Nils: Um. Well it’s funny talking to people now, meeting people, coming here now, [who'll say], ‘I’ve been putting on shows for twelve years: were you ever in a band before you moved to Toronto’?. No, not really other than a high school band that never played any shows…I haven’t really encountered anyone that’s been like ‘You gotta come back! Why’d you leave?’
I think a lot of people we’ve met, there’s been this general pride in Alberta. Like, I totally identify with what you’re saying, you know. And they’re happy for it.
And if I had to leave to realize what I loved about where I grew up and what effect Alberta had on me, then it’s probably for the best. It can be seen as a good thing…No one’s been like ‘I hate you for leaving.’
If I hadn’t left I wouldn’t feel the same way; I’d probably take for granted the things I now appreciate. And I never would have met Paul and Amy. Without those two, I’d probably be playing songs in my room. So it’s probably all for the best that I had to leave for this to happen, I guess.
Adrian: I can relate to that. I definitely feel differently about my hometown which is Pittsburgh–
Adrian: Yeah, Pittsburgh, Pennsylvania I definitely feel differently about it now that I don’t live there.
Nils: See, that’s the thing, when you’re living in a place, it’s like, man, same old same old. I’m done with this. But when you leave you look on it a little more fondly. You realize that you’re a product of all the experiences you had in that city. They compounded to make you who you are. You’d probably be a different person if you’d grown up in San Francisco, you know.
Adrian: Yeah, definitely.
Nils: I’d probably be a very different person if I grew up in Toronto and, who knows, maybe I’d have no desire to stay there.

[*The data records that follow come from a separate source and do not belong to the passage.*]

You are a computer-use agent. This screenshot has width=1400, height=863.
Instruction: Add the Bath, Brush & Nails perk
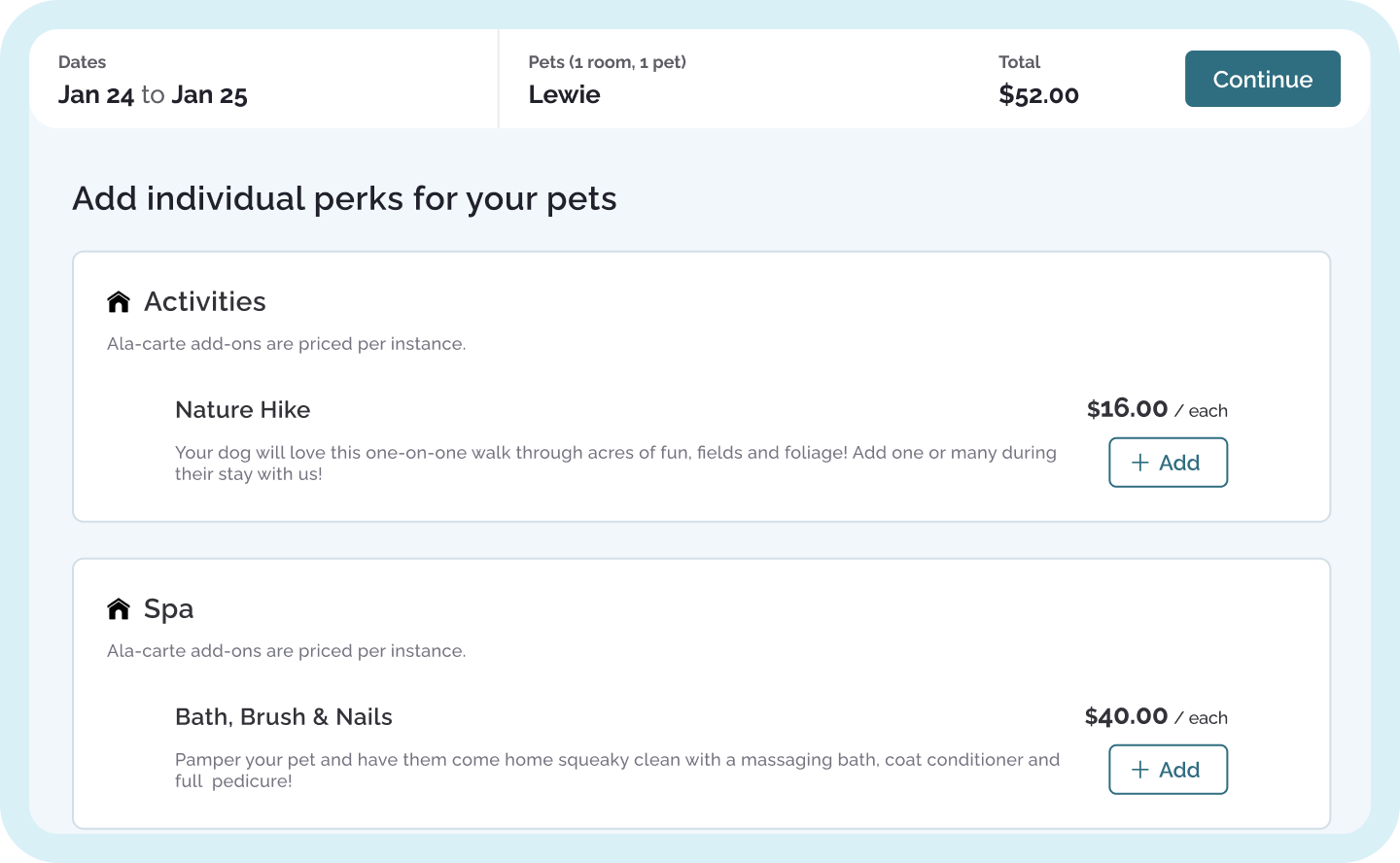click(1168, 770)
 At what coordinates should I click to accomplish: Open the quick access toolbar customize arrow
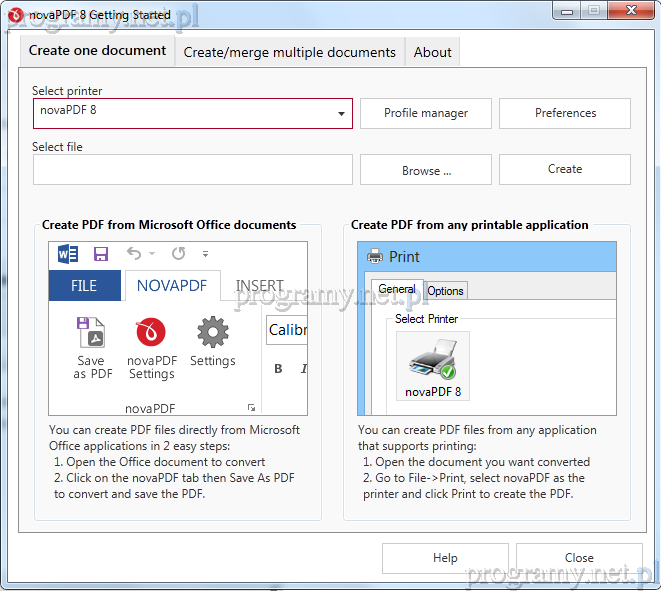pos(205,254)
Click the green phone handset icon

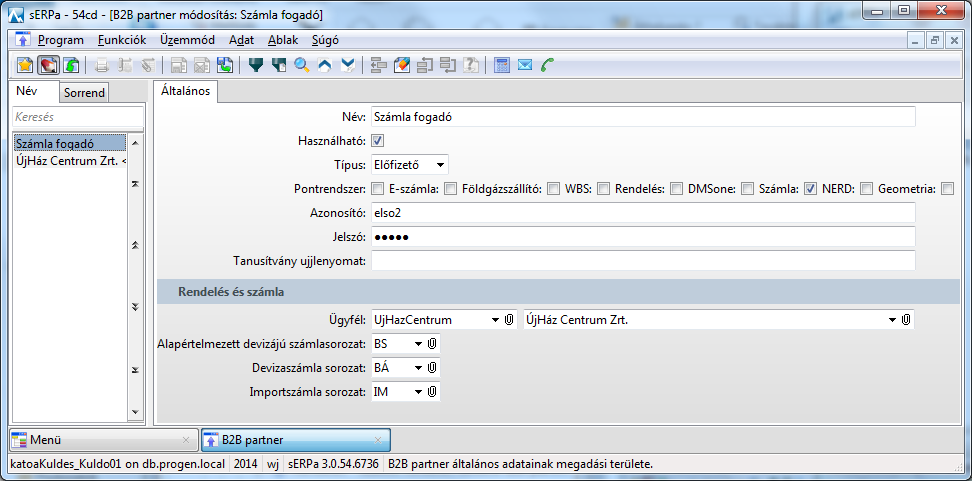[547, 66]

Adrian: A lot of the Rural Alberta Advantage songs and lyrics are putting down into songs these experience and memories you’ve had. Do you have an endless sort of that or do you think your songs are going to change at some point?
Nils: So, looking at the second album, there are still a lot of songs that we’re working on that still have those Alberta references that we’re really happy about. That being said, I don’t think I could do it forever, you know. It’s going to reach a point where it’s going to be–I’m going to have to move on and do something else. I think right in terms of the album we’re thinking of, it’s going to be a continuation of the Alberta stuff that Hometowns referenced. That’d probably end with the second album and at that point we’d probably see what else we can do. We’d probably move and, you know, show people we’re not a one trick pony.
A lot of people have asked about that because they feel like we’re sort of painting ourselves into a corner in a way. And the way I see the songs, they don’t necessarily need to be about Alberta. I guess, personally, that’s what I know, that’s where I’m writing from and what I’m drawing from. That’s not to say they needed to be about Alberta; I could write lyrics from a very honest place because it’s something I feel strongly about–I believe in what the songs are referencing. In that aspect, I don’t think the honesty that we’re trying to produce or writing about, I don’t think that will ever change. I’d like to believe that will always be there: the sincerity that we’re delivering with the music, whether it’s about Alberta or on to different topics. That will always be a common thread in the songs.
Adrian: Well, thanks so much for doing this
Nils: No problem. I’m glad to do it, man.
Nils: Well, I’ll see you on the 9th.